The effect of VRE-fm clinical isolates on C. elegans survival

Since multi-drug resistant VRE-fm isolates confer resistance to many clinical antibiotics, this limits treatment options and requires Linezolid as a last resort. The emerging Linezolid-resistant VRE-fm is a pressing issue. To this end, Linezolid-resistant VRE-fm clinical isolates (D11, D12, B51, A68, A126) and a control strain (E. coli OP50) were examined in a C. elegans lifespan assay (Fig. 2). Two hyl⁺ strains (D11 and D12) reduced C. elegans lifespan (P < 0.001) (Fig. 2A) and survival at the 8^th day post infection (Fig. 2B). While the C. elegans lifespan was unaffected by a hyl⁺ strain (A68) (P = 0.086), this isolate increased C. elegans lethality at the 8^th day post infection (Fig. 2B).
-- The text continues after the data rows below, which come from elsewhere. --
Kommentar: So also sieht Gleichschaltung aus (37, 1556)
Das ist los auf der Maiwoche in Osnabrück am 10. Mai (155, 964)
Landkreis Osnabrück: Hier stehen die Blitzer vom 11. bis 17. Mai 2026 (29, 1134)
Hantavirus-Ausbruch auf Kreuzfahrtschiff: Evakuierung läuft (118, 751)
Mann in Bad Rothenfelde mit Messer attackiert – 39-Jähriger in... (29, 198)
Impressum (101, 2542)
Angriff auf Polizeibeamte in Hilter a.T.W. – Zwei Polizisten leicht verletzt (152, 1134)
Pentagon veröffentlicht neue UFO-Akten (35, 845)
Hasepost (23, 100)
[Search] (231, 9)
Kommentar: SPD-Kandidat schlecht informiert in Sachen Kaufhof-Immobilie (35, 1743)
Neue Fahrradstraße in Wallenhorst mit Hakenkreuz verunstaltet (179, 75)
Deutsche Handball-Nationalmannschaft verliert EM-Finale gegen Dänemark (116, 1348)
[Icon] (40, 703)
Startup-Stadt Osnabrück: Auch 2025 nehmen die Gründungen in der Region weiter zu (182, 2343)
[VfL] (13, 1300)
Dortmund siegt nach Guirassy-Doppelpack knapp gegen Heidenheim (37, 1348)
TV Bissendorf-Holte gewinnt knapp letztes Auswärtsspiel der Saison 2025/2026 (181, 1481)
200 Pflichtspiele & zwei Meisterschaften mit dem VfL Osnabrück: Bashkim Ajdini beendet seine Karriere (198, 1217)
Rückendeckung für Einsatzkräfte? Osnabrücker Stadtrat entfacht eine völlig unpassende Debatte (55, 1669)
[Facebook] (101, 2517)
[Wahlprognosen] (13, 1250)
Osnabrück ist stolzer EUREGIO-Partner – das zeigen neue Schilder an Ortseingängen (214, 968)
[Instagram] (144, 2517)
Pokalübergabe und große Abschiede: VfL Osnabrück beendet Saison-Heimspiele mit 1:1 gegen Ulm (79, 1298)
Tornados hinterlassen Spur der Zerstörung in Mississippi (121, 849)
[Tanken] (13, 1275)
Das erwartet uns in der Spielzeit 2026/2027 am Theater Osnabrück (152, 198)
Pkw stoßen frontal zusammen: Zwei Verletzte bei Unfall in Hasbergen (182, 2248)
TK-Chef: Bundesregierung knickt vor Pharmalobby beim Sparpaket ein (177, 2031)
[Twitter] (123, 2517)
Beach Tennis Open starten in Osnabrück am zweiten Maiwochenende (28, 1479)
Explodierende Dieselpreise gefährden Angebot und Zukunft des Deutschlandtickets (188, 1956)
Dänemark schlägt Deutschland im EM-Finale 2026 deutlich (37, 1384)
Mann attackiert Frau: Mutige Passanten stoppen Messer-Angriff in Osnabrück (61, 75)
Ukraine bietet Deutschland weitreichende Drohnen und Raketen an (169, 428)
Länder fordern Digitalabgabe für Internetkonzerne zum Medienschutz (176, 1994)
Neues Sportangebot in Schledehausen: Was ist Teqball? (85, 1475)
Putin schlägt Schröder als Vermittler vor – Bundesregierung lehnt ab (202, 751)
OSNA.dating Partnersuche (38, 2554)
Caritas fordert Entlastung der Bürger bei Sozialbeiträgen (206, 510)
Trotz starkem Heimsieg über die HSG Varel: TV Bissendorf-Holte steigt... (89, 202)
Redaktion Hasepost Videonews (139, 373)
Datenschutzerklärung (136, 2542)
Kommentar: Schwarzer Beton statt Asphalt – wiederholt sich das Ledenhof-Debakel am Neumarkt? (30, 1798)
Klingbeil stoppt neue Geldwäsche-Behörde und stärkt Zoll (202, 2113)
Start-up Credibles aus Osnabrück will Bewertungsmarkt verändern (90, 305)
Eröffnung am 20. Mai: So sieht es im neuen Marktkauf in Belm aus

Two esp⁺ strains (B51 and A126) were mostly harmless to C. elegans.

A esp⁺/hyl⁺ strain with Linezolid susceptibility (A127) was used to determine whether or not Linezolid resistance in VRE-fm enhances virulence (Fig. 2C). This isolate did not affect C. elegans survival compared to the control (P = 0.88), suggesting that resistance to certain antibiotics, such as Linezolid, as well as the virulence gene, may be required for VRE-fm pathogenesis.